What is expected » Only the lines from the line containing "Given: Click the quoted" to the end of the material belong in the copy; set them down exactly, without pictures.

Information provided »
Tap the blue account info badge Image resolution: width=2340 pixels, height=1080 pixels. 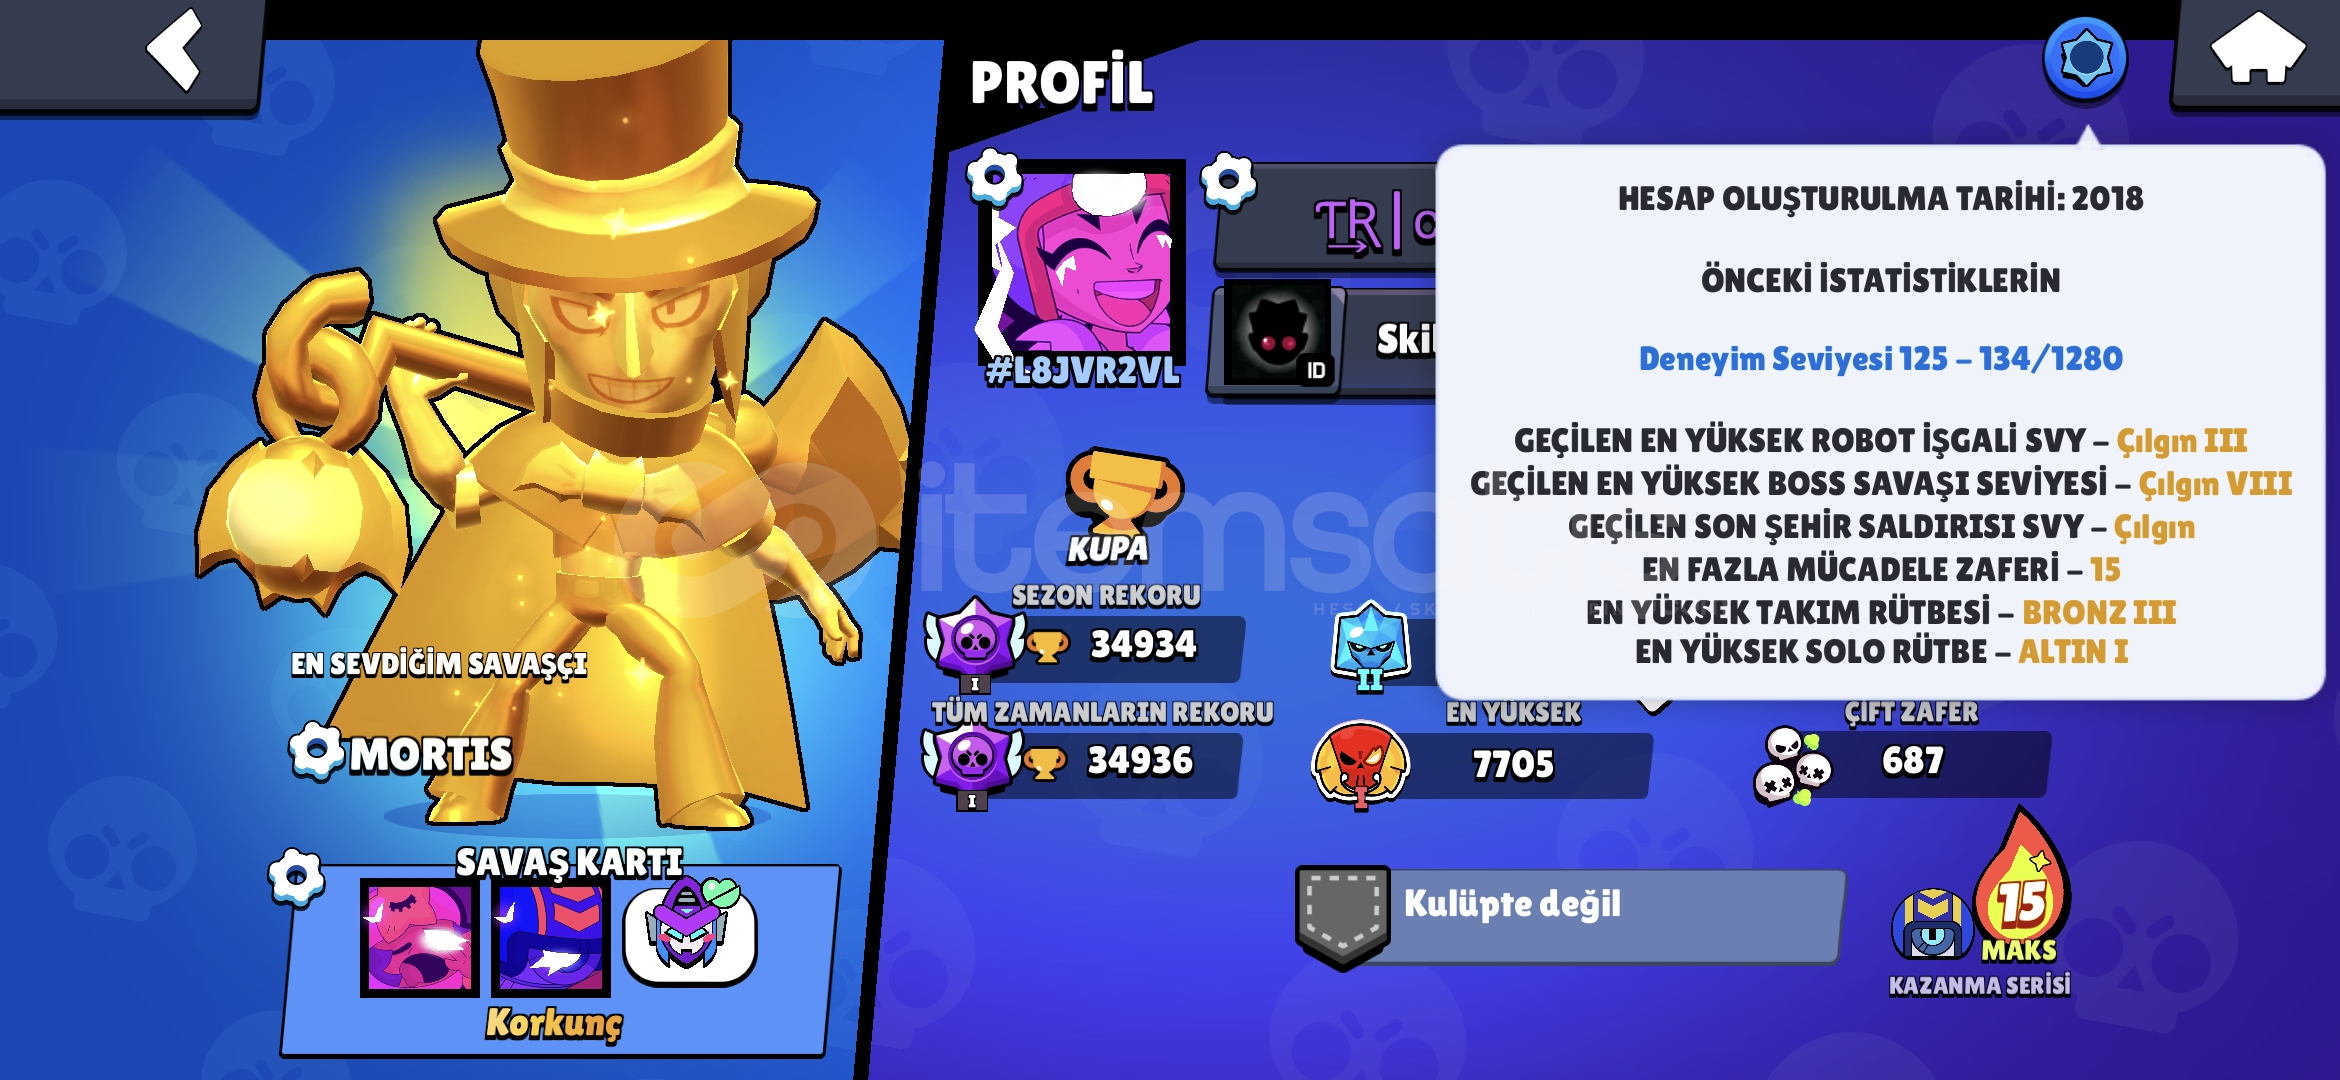(2085, 59)
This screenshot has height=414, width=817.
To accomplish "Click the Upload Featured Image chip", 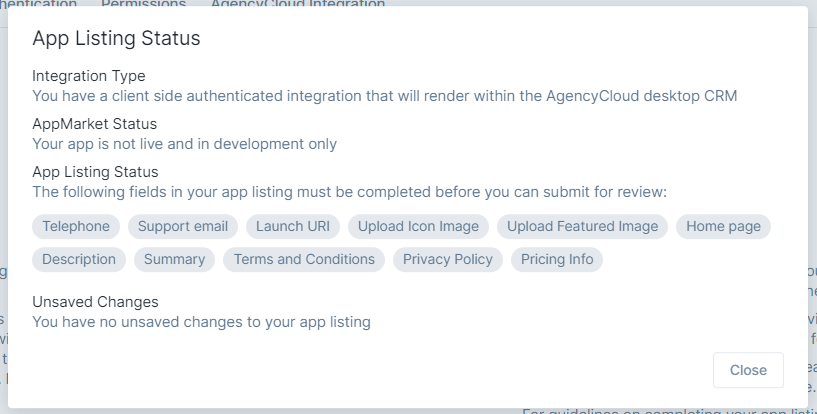I will click(x=582, y=226).
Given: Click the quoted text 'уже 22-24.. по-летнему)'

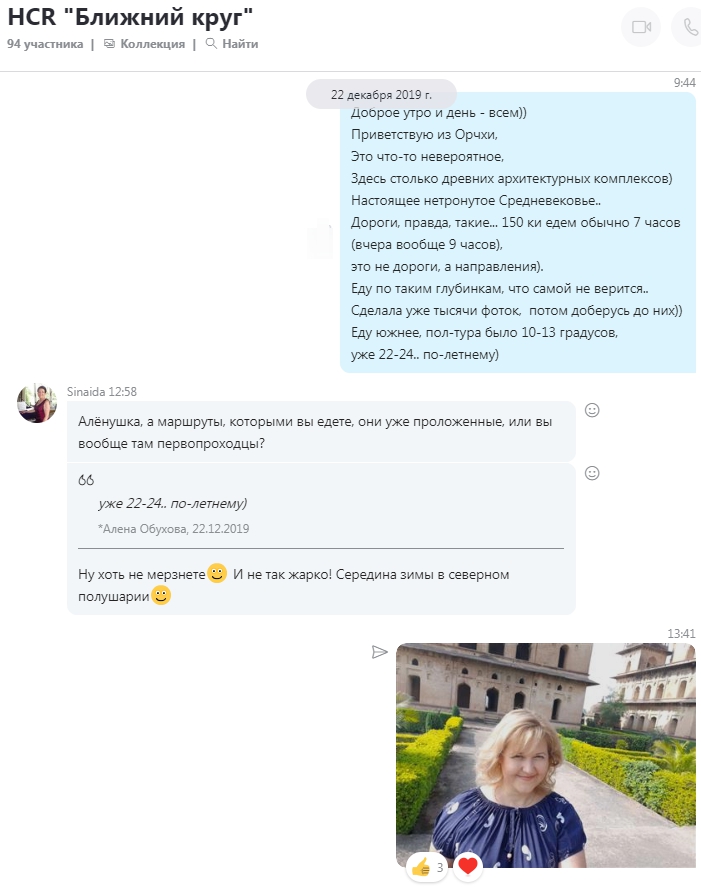Looking at the screenshot, I should (173, 503).
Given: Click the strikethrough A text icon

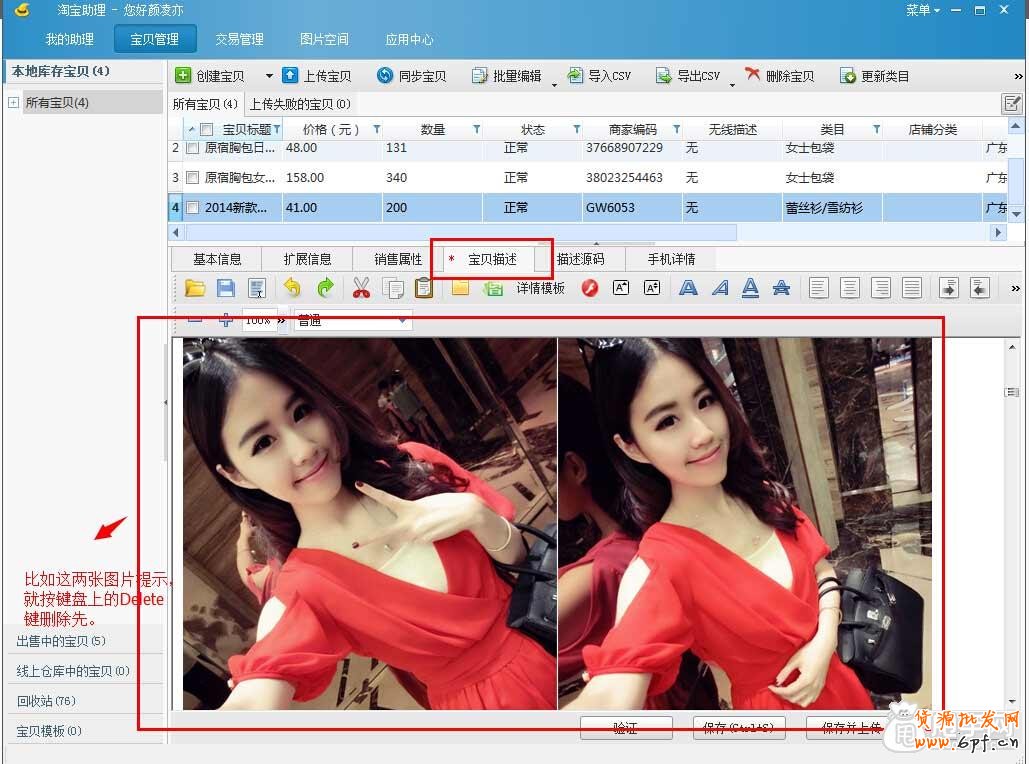Looking at the screenshot, I should click(x=782, y=288).
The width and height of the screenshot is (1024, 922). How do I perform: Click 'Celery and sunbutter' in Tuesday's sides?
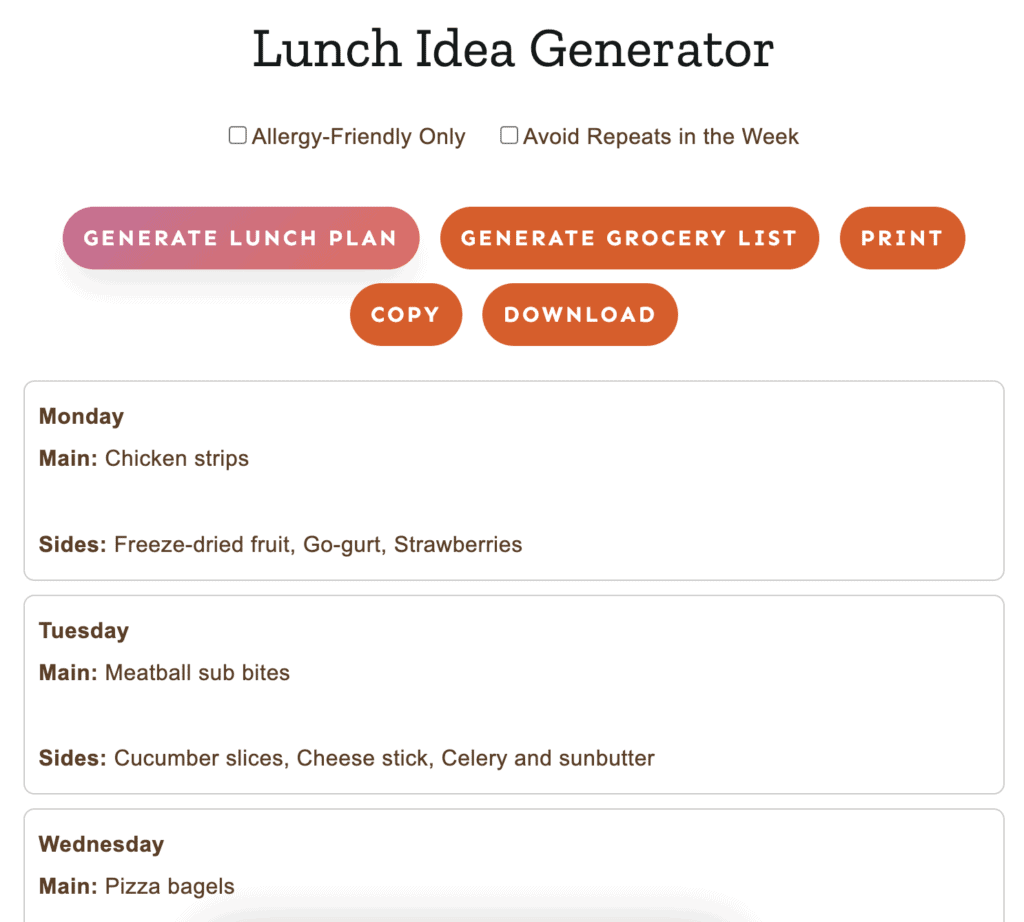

Answer to the exercise »
Given: Click the quoted text 'уже 22-24.. по-летнему)'

Looking at the screenshot, I should (173, 503).
Given: Click the strikethrough A text icon

Looking at the screenshot, I should click(x=782, y=288).
The width and height of the screenshot is (1024, 922). How do I perform: Click 'Celery and sunbutter' in Tuesday's sides?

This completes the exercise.